Plusieurs avions, dont le Super Hornet de Boeing, sont en lice pour remplacer les appareils de l'armée suisse arrivés en fin de vie. Le peuple a donné son feu vert aux six milliards de francs destinés à l'achat (archives).
Plusieurs avions, dont le Super Hornet de Boeing, sont en lice pour remplacer les appareils de l'armée suisse arrivés en fin de vie. Le peuple a donné son feu vert aux six milliards de francs destinés à l'achat (archives).
Keystone

Suite à une victoire à l’arraché, le crédit de 6 milliards de francs pour l’acquisition de nouveaux avions de combat a été approuvé. Les deuxièmes offres sont arrivées mercredi. On ne sait pas encore quels avions la Suisse achètera. Voici un aperçu de la situation actuelle.

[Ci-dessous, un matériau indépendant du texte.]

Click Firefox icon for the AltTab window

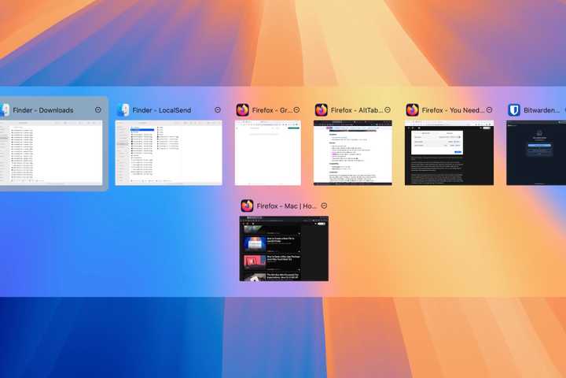(322, 110)
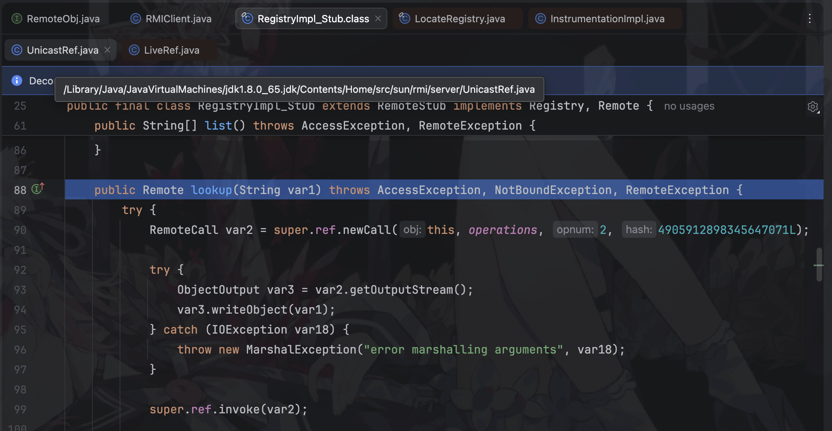Click the interface icon on RemoteObj.java tab
This screenshot has height=431, width=832.
coord(16,18)
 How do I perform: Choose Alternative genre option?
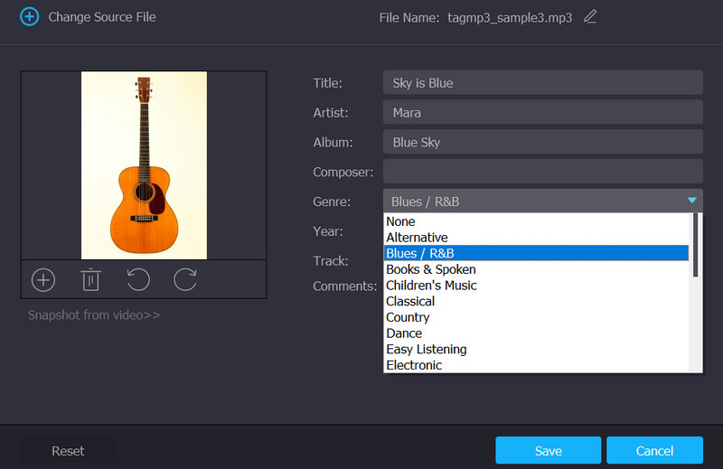pyautogui.click(x=417, y=238)
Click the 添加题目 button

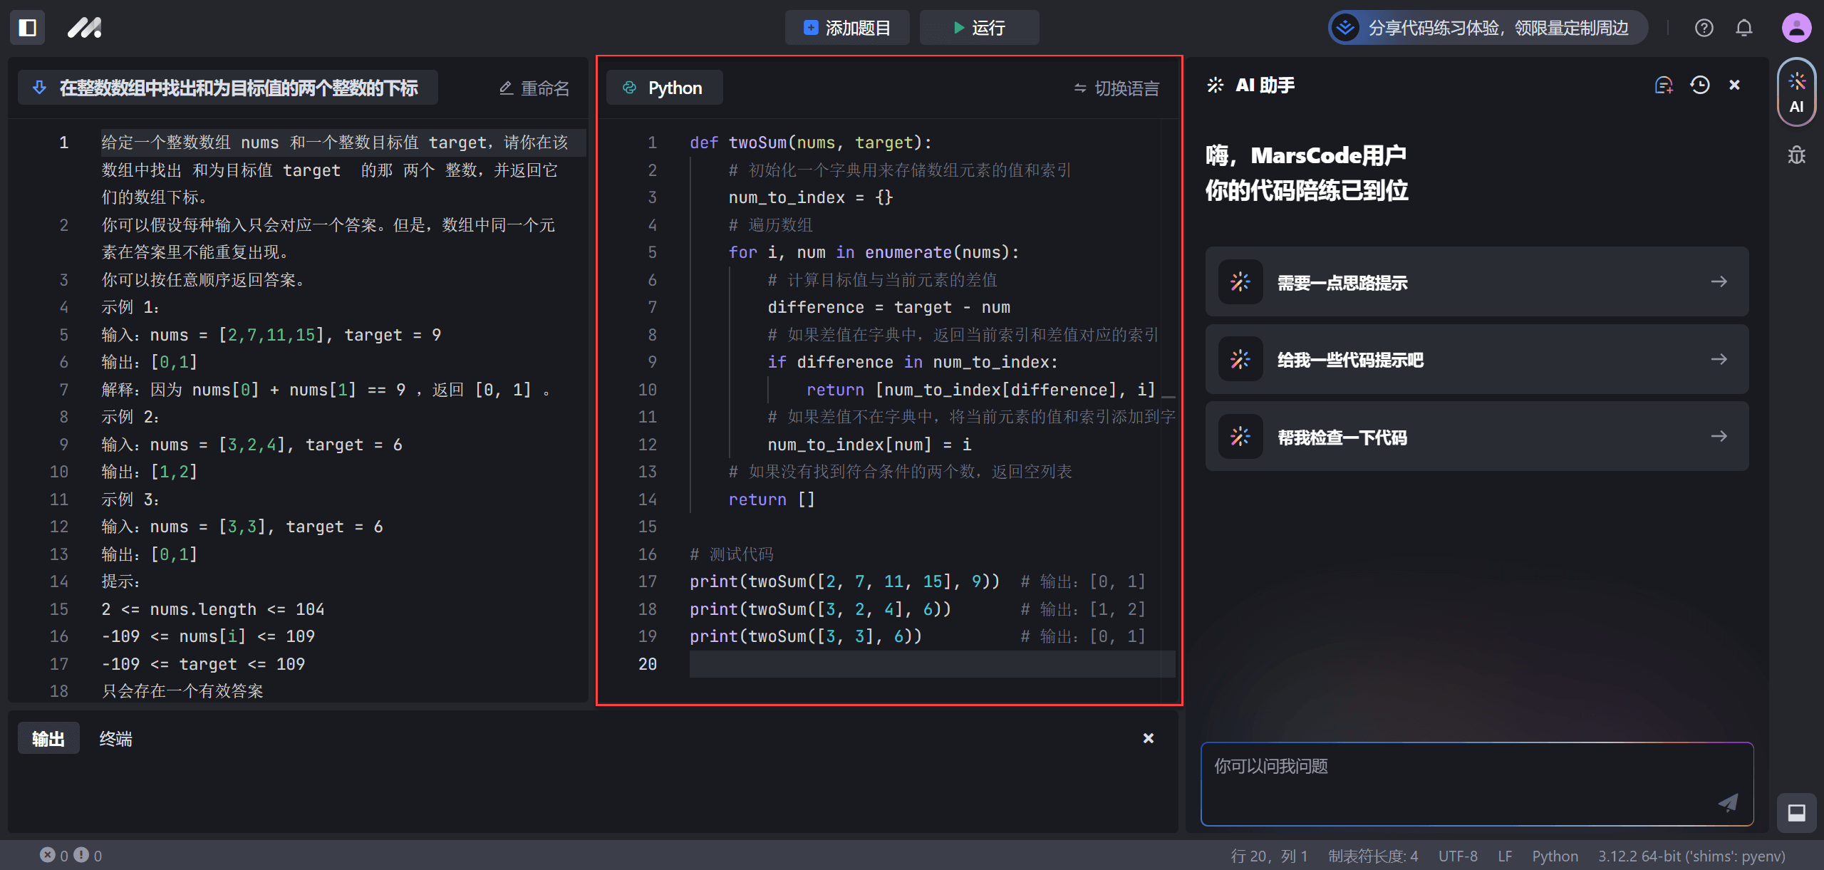coord(846,28)
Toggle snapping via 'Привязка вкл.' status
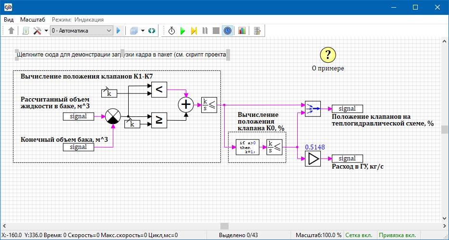The width and height of the screenshot is (449, 240). [x=397, y=235]
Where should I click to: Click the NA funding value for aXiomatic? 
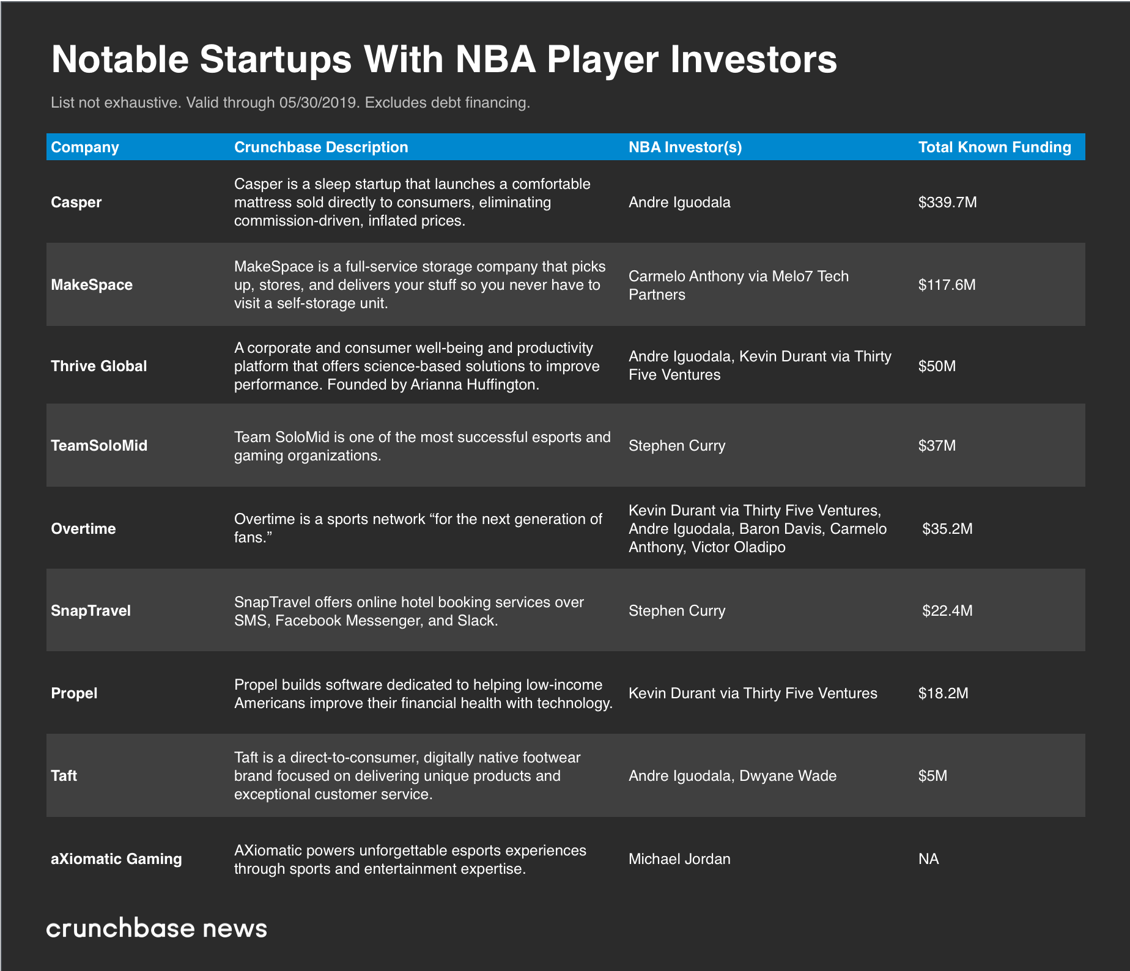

Ce fut l’une des votations les plus serrées de l’histoire: fin septembre, 50,15% des électeurs ont approuvé l’acquisition de nouveaux avions de combat. Mais ces derniers continueront de faire parler d’eux. En effet, on ne sait toujours pas quel modèle d’avion sera acheté avec le crédit de 6 milliards de francs.

Quels avions de combat la Suisse entend-elle acquérir?

Le Gripen suédois étant hors course , quatre avions de combat de différents fournisseurs sont encore au cœur des débats: le F-35 de Lockheed Martin, le F/A-18 Super Hornet de Boeing, le Rafale de Dassault et l’Eurofighter d’Airbus.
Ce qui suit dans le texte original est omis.